Indonesian President Joko Widodo has requested for Indonesians on death row in Saudi Arabia be granted clemency on at least three occasions.
PHOTO: REUTERS

JAKARTA (JAKARTA POST/ASIA NEWS NETWORK) - Saudi Arabia has beheaded an Indonesian migrant worker for murder despite President Joko Widodo's repeated pleas that the man be granted clemency.

M. Zaini Misrin from Bangkalan, East Java, was executed on Sunday (March 18), according to Migrant Care, an Indonesian organisation focusing on the welfare of Indonesian migrant workers.

Zaini, who worked as a driver, was sentenced to death on Nov 17, 2008, after being found guilty of murdering his employer, Abdullah bin Umar Munammad Al Sindy.
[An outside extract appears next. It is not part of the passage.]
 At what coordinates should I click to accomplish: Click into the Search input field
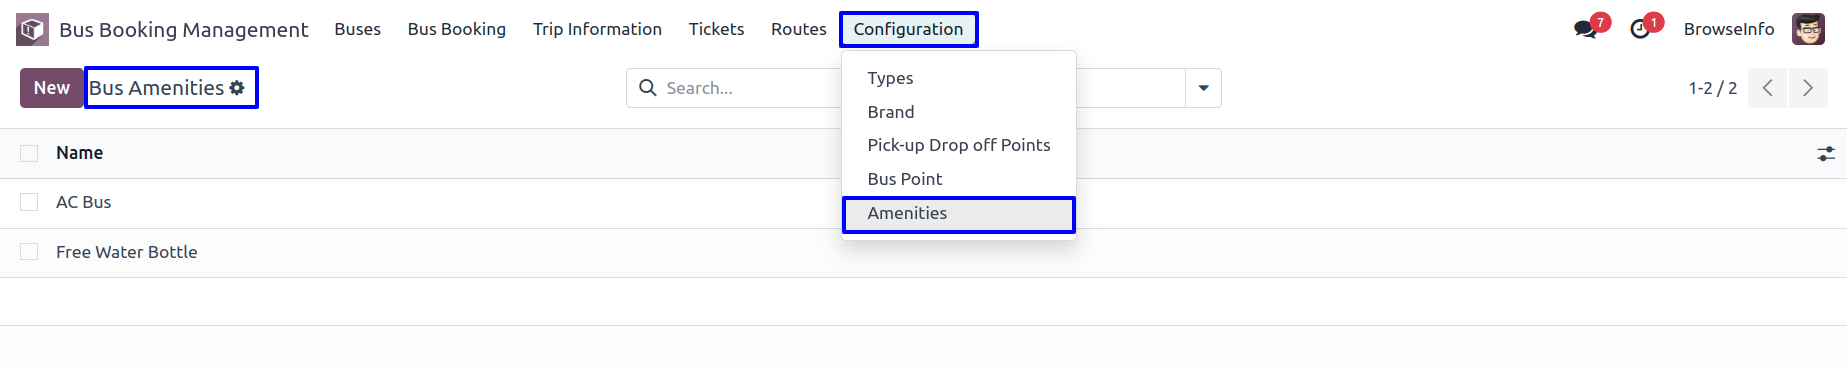click(750, 88)
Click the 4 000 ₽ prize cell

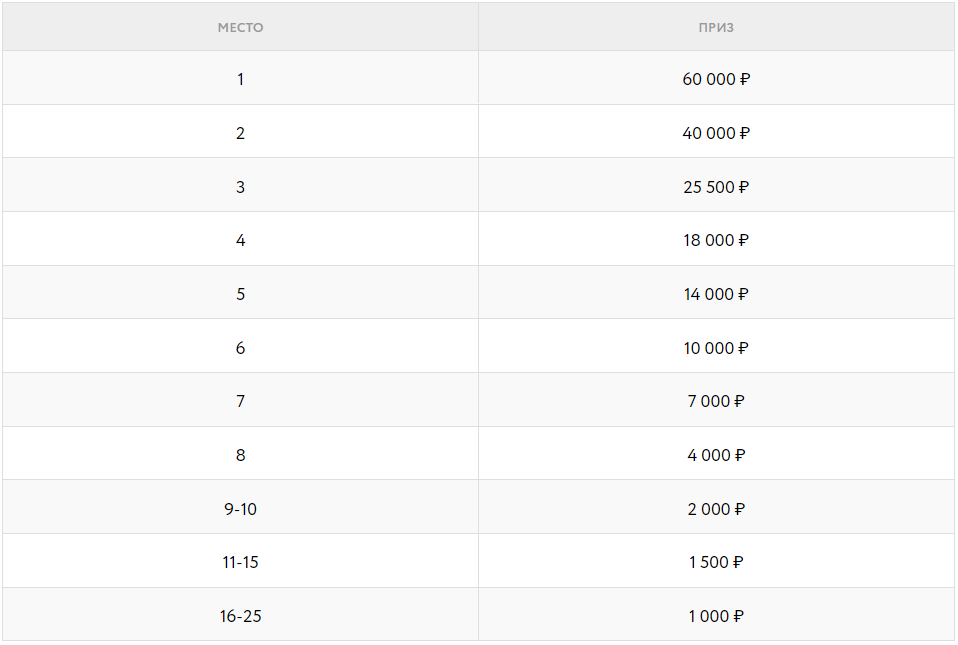pos(716,455)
He was arrested on July 13, 2004.

Migrant Care suspected that the 53-year-old Bangkalan resident had been forced to confess to the murder.

The group further claimed that Zaini did not receive legal assistance during his trial and was only accompanied by a translator believed to be complicit in forcing him to confess to the crime he claimed he did not commit.

"Saudi Arabia also did not notify Indonesia (about the execution) either through the consulate general in Jeddah or the Foreign Ministry," the group said in a statement released on Monday.

The Indonesian Foreign Ministry confirmed the execution and Migrant Care's claim that it was not notified by Riyadh beforehand about Zaini's beheading.

The ministry said it was upset that Saudi Arabia has ignored its close ties with Indonesia by failing to give prior notification of the beheading.

The Indonesian Foreign Ministry's director of citizen protection, Lalu Muhammad Iqbal, said the death sentence was also carried out while Zaini was still requesting the Saudi Appeal Court to undertake a case review.

"We understand that the Saudi government has no regulation obliging any notification of execution," said Iqbal on Monday. "But considering our close ties both on the leaders' and people levels, they should have given notice to our representatives."

He said Indonesia was "shocked" to learn that the execution had been carried out when an appeal process had just started.

Jakarta on Monday sent an official protest note to Riyadh through the Saudi Ambassador to Indonesia Osama bin Mohammed al-Shuaibi. The note also questioned him about the issue.

The Indonesian Embassy in Riyadh was expected to deliver the same note again on Tuesday to the Saudi government, Iqbal added.

President Jokowi had requested that Zaini and other Indonesians on death row in Saudi Arabia be granted clemency on at least three occasions: During his visit to Riyadh in September 2015, during King Salman's visit to Jakarta in March 2017 and through a letter sent to the Islamic kingdom in November 2017.

The Indonesian Consulate General in Jeddah had also requested that Zaini's case be reviewed and a re-investigation was conducted between 2011 and 2014, according to Migrant Care. The legal efforts, however, failed to overturn his conviction.